Please list every line in the listing below that contains the word "Open". Capitalization counts.

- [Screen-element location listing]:
** Begin **

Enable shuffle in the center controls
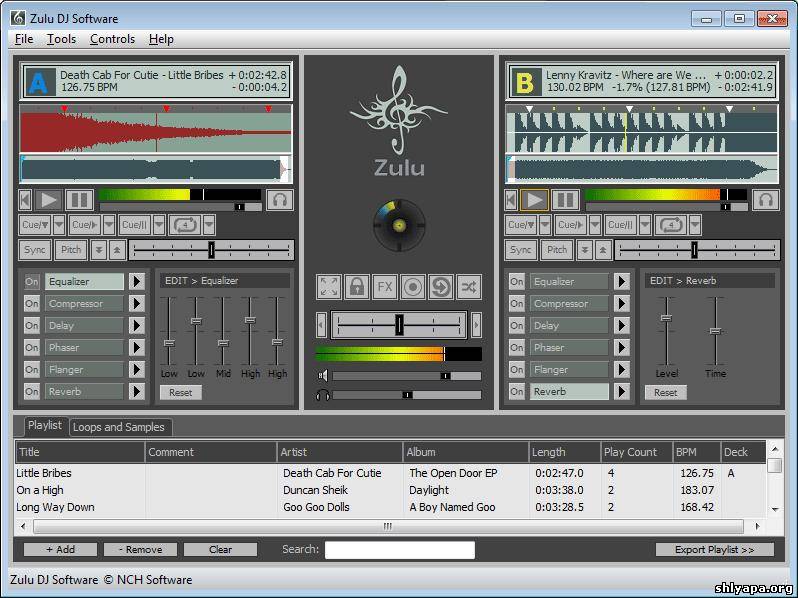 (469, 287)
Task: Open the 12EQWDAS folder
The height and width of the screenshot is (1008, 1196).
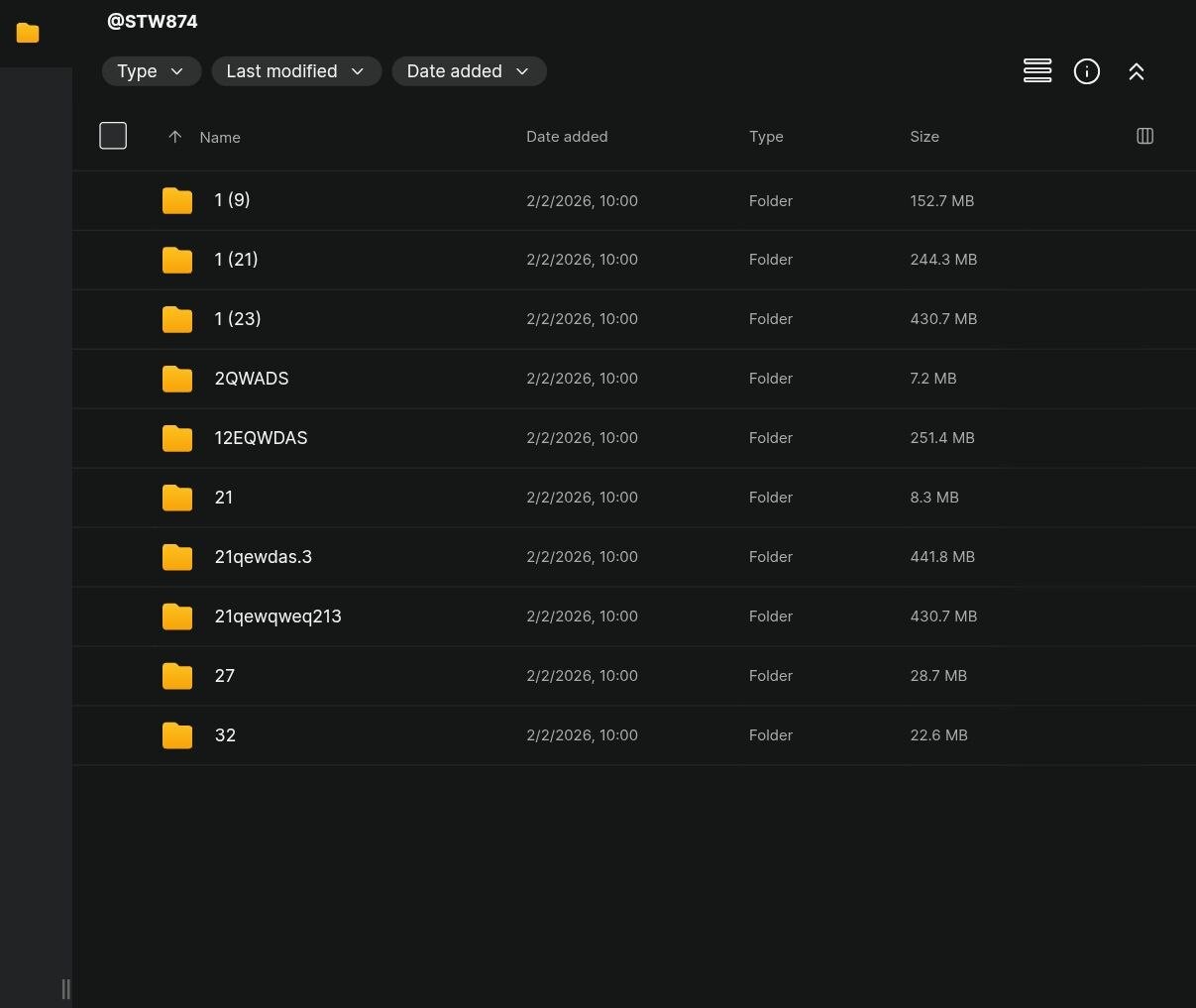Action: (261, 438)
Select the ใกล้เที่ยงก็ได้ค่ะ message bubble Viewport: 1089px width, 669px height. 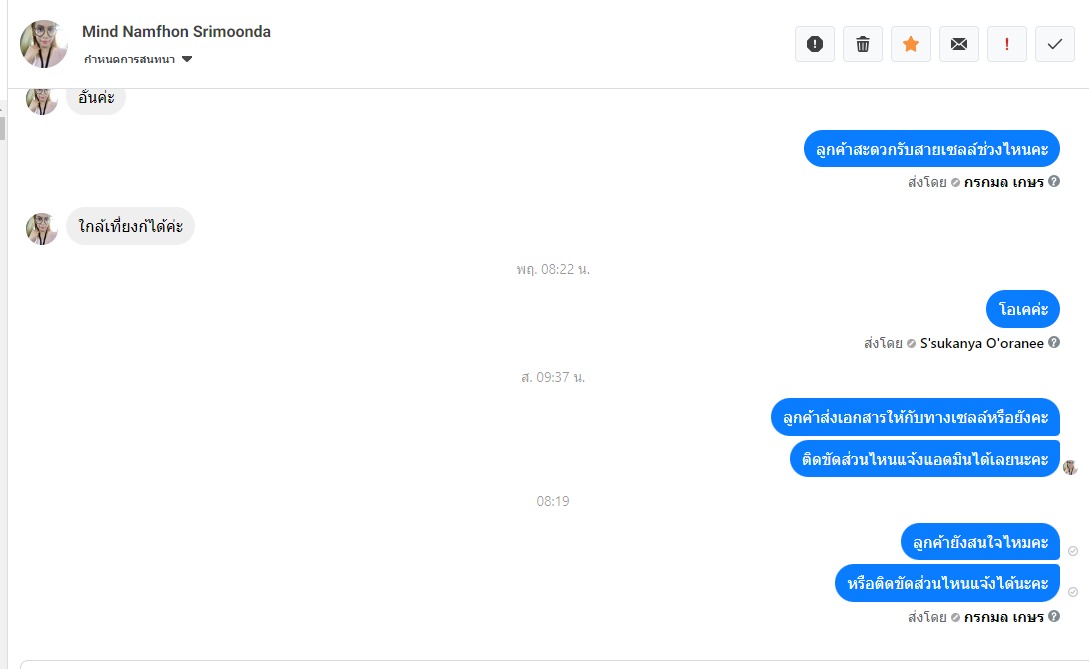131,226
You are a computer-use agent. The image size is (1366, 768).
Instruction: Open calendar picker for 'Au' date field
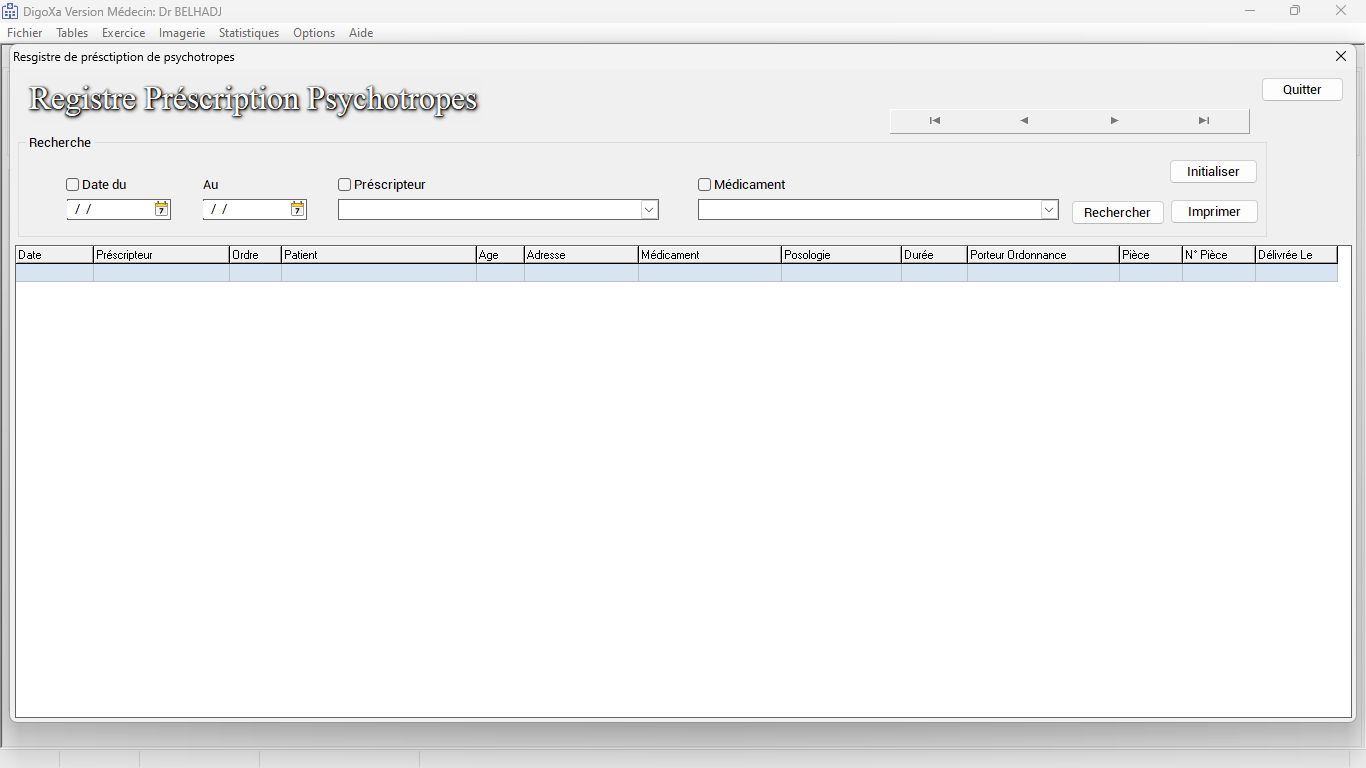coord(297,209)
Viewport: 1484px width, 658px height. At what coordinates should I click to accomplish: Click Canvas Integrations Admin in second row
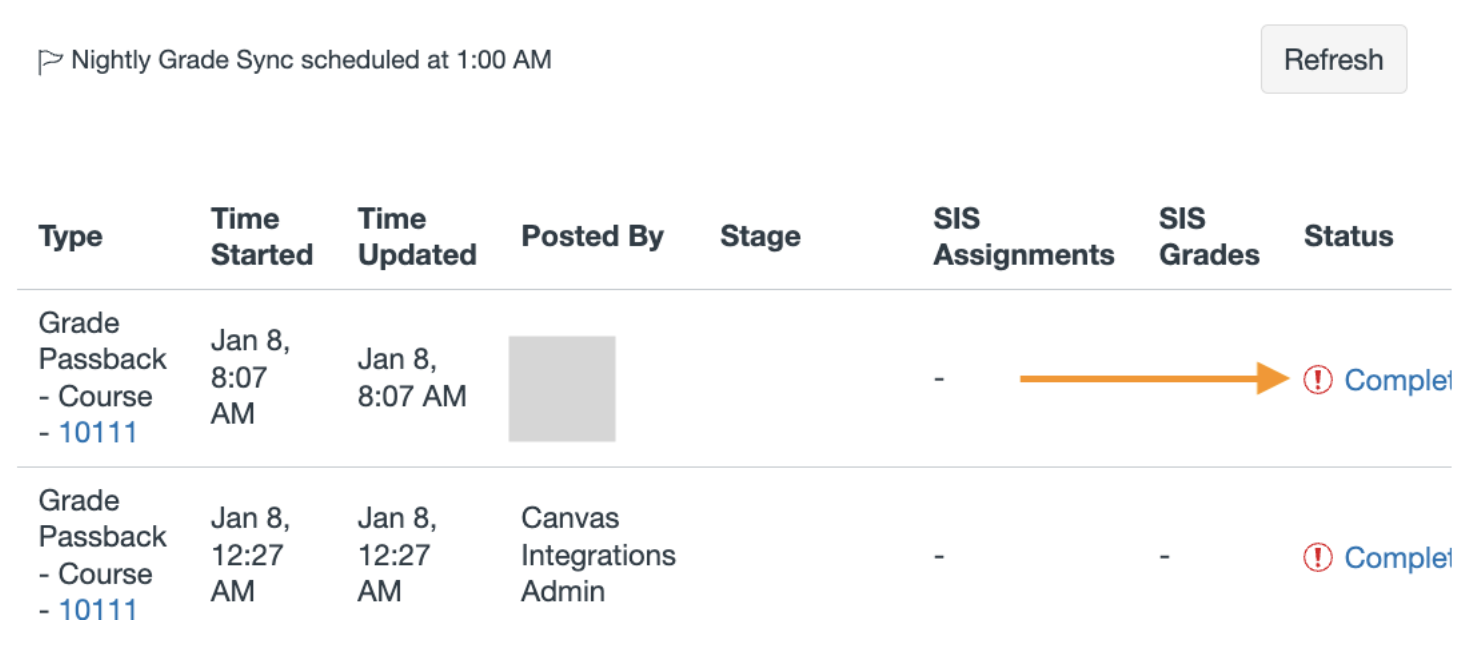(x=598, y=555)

** End **

- [RESPONSE]:
Task: Open the 12EQWDAS folder
Instruction: Open calendar picker for 'Au' date field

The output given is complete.